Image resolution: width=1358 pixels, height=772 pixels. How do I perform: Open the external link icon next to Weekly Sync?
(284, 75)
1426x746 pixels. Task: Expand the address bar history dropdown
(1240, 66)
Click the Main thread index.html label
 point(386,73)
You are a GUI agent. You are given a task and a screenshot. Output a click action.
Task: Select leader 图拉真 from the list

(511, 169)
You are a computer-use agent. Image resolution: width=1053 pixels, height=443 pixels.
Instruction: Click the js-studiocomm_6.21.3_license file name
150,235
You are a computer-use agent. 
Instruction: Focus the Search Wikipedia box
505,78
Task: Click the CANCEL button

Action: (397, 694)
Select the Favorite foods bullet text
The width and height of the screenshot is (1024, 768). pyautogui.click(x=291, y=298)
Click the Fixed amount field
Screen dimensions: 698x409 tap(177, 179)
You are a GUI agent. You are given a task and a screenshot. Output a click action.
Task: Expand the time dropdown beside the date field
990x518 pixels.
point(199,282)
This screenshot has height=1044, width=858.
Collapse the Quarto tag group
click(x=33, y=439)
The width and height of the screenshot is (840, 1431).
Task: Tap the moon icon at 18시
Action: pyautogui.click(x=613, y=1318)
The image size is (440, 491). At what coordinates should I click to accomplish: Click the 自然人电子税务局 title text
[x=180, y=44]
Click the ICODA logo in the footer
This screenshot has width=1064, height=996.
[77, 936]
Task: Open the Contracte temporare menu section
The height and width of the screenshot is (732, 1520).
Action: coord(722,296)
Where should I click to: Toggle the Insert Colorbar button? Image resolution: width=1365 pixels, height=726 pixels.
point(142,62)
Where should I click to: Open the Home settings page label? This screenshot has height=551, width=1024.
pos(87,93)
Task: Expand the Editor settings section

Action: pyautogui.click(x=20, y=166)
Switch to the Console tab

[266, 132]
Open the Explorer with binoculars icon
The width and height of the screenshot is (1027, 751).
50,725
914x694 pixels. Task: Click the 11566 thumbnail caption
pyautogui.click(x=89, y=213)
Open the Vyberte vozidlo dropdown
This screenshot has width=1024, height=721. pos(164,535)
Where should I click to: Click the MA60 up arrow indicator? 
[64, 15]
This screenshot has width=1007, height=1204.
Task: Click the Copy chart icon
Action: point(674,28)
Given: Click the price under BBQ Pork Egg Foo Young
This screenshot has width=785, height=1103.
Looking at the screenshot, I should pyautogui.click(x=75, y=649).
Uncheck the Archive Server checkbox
--------
=== Problem requirements ===
A word-for-word copy of the data is the expected answer.

=== Exercise response ===
Image resolution: width=1358 pixels, height=772 pixels. How do I perform: Open the external link icon next to Weekly Sync?
(284, 75)
1426x746 pixels. Task: Expand the address bar history dropdown
(1240, 66)
Click the Main thread index.html label
 point(386,73)
You are a GUI agent. You are given a task and a screenshot. Output a click action.
Task: Select leader 图拉真 from the list

(511, 169)
You are a computer-use agent. Image resolution: width=1053 pixels, height=443 pixels.
Instruction: Click the js-studiocomm_6.21.3_license file name
150,235
You are a computer-use agent. 
Instruction: Focus the Search Wikipedia box
505,78
Task: Click the CANCEL button

Action: (397, 694)
Select the Favorite foods bullet text
The width and height of the screenshot is (1024, 768). pyautogui.click(x=291, y=298)
Click the Fixed amount field
Screen dimensions: 698x409 tap(177, 179)
You are a GUI agent. You are given a task and a screenshot. Output a click action.
Task: Expand the time dropdown beside the date field
990x518 pixels.
point(199,282)
This screenshot has height=1044, width=858.
Collapse the Quarto tag group
click(x=33, y=439)
The width and height of the screenshot is (840, 1431).
Task: Tap the moon icon at 18시
Action: pyautogui.click(x=613, y=1318)
The image size is (440, 491). At what coordinates should I click to accomplish: Click the 自然人电子税务局 title text
[x=180, y=44]
Click the ICODA logo in the footer
This screenshot has width=1064, height=996.
[77, 936]
Task: Open the Contracte temporare menu section
The height and width of the screenshot is (732, 1520).
Action: coord(722,296)
Where should I click to: Toggle the Insert Colorbar button? Image resolution: width=1365 pixels, height=726 pixels.
point(142,62)
Where should I click to: Open the Home settings page label? This screenshot has height=551, width=1024.
pos(87,93)
Task: Expand the Editor settings section

Action: pyautogui.click(x=20, y=166)
Switch to the Console tab

[266, 132]
Open the Explorer with binoculars icon
The width and height of the screenshot is (1027, 751).
50,725
914x694 pixels. Task: Click the 11566 thumbnail caption
pyautogui.click(x=89, y=213)
Open the Vyberte vozidlo dropdown
This screenshot has width=1024, height=721. pos(164,535)
Where should I click to: Click the MA60 up arrow indicator? 
[64, 15]
This screenshot has width=1007, height=1204.
Task: Click the Copy chart icon
Action: point(674,28)
Given: Click the price under BBQ Pork Egg Foo Young
This screenshot has width=785, height=1103.
Looking at the screenshot, I should pyautogui.click(x=75, y=649).
Uncheck the Archive Server checkbox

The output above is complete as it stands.